Im Netz zu Hause

von Alexander Karl

Vor 10 Jahren schuf Marc Prenzky eine Unterscheidung, die sich noch heute in der Medienwissenschaft größem Zuspruch erfreut: Die Digital Natives – jene Generation, die in einer multimedialen (Internet-)Welt aufgewachsen ist – und die Digital Immigrants, die die vorhergehenden Generationen darstellen. Aber gibt es sie wirklich, die strickte Trennung? Oder ist alles viel komplexer?

Digital Natives vs. Digital Immigrants

Versucht man die beiden Gruppen stereotyp zu beschreiben, könnte man es frei nach Prenzky wohl so machen:

Digital Natives hören Musikvideos auf Youtube, posten den Link bei Facebook und warten darauf, dass ihre Freunde ‚Gefällt mir‘ klicken. Sie schreiben Blogs und Essen nebenbei, während diverse Chatprogramme laufen.

Digital Immigrants drucken Mails aus und wenn eine Antwort zu lange dauert, rufen sie den Empfänger an und fragen, ob die Mail angekommen ist. Und sie hätten am liebsten zu jedem Computerprogramm eine Bedienungsanleitung, anstatt einfach auszuprobieren.

:: Extrahierte Daten ::
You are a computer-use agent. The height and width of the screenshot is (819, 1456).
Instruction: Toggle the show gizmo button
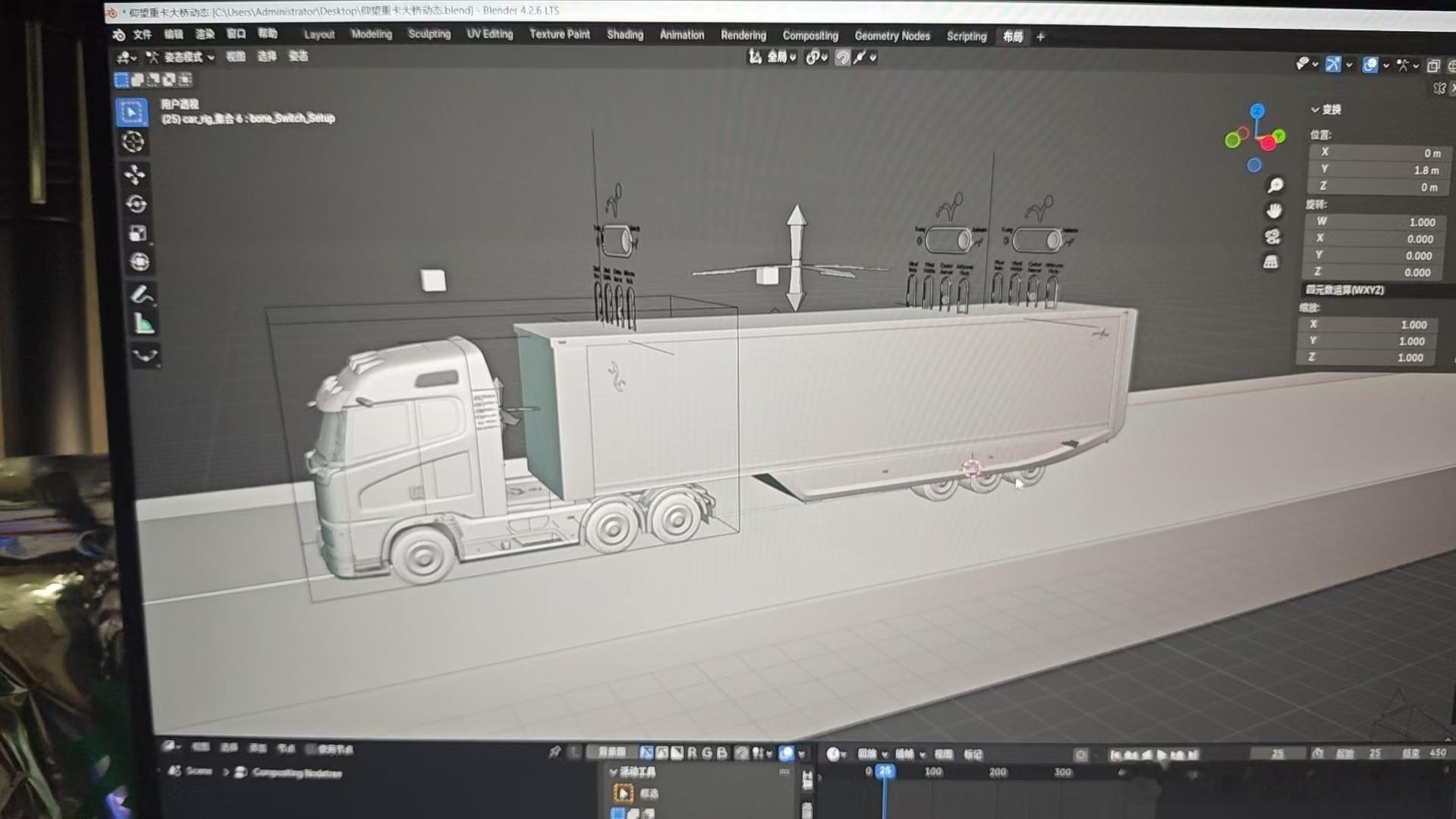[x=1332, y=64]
---
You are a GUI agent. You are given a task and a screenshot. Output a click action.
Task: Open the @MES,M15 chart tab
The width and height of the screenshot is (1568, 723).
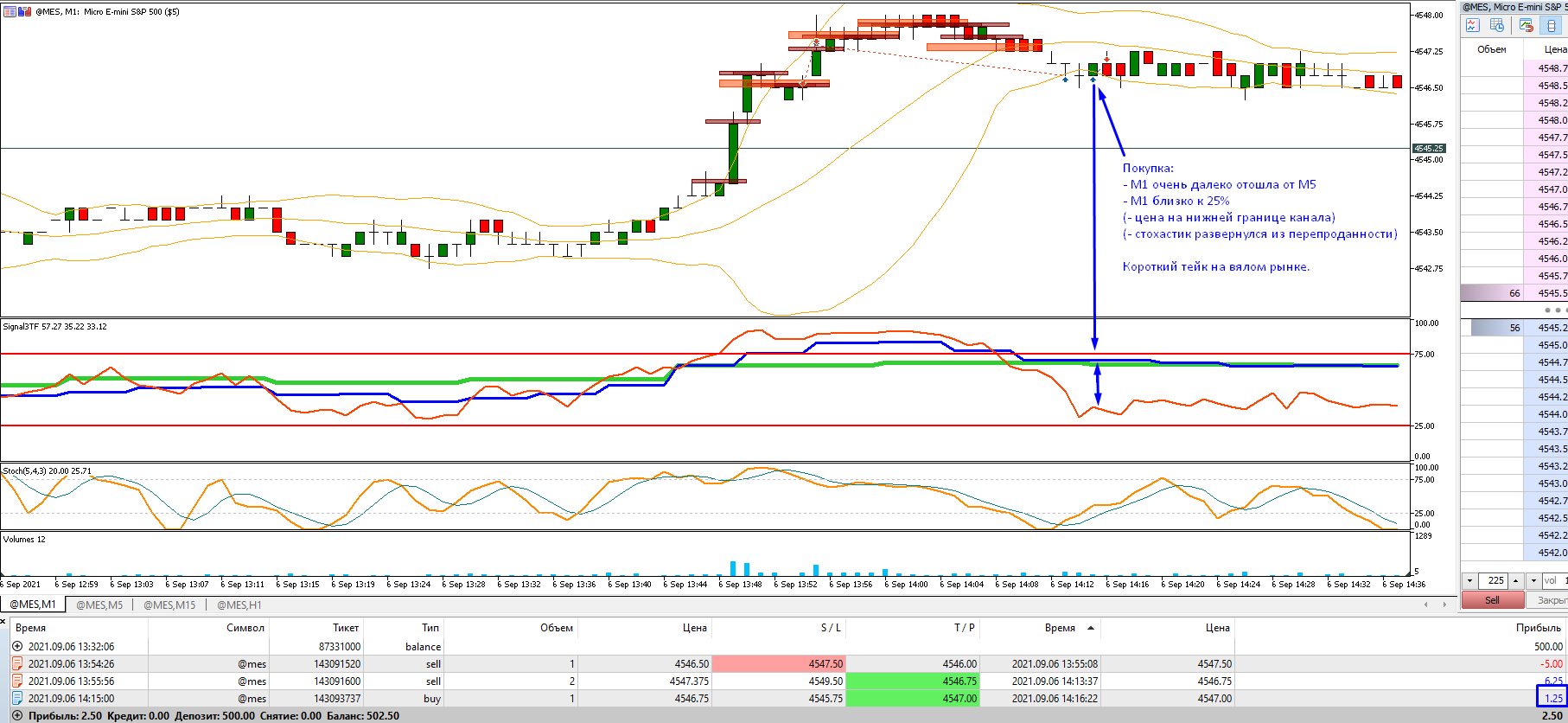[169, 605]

:: Teile der Übung ::
1) Übernehmen Sie aus dem Seitentext wortgetreu alles von „von Alexander Karl“ bis hinunter zu „diverse Chatprogramme laufen.“.
2) Prüfen Sie anhand des Seitentexts, ob die folgenden Aussagen zutreffen, und antworten Sie jeweils mit Ja oder Nein samt den entscheidenden Worten des Texts als wörtlichem Zitat: (a) Die Unterscheidung zwischen Digital Natives und Digital Immigrants wurde vor zehn Jahren geschaffen. (b) Digital Immigrants probieren Computerprogramme am liebsten einfach aus. (c) Digital Natives posten Links bei Facebook.

:: Lösungen je Aufgabe ::
1)
von Alexander Karl

Vor 10 Jahren schuf Marc Prenzky eine Unterscheidung, die sich noch heute in der Medienwissenschaft größem Zuspruch erfreut: Die Digital Natives – jene Generation, die in einer multimedialen (Internet-)Welt aufgewachsen ist – und die Digital Immigrants, die die vorhergehenden Generationen darstellen. Aber gibt es sie wirklich, die strickte Trennung? Oder ist alles viel komplexer?

Digital Natives vs. Digital Immigrants

Versucht man die beiden Gruppen stereotyp zu beschreiben, könnte man es frei nach Prenzky wohl so machen:

Digital Natives hören Musikvideos auf Youtube, posten den Link bei Facebook und warten darauf, dass ihre Freunde ‚Gefällt mir‘ klicken. Sie schreiben Blogs und Essen nebenbei, während diverse Chatprogramme laufen.

2)
(a) Ja: „Vor 10 Jahren schuf Marc Prenzky eine Unterscheidung“
(b) Nein: „sie hätten am liebsten zu jedem Computerprogramm eine Bedienungsanleitung, anstatt einfach auszuprobieren“
(c) Ja: „posten den Link bei Facebook“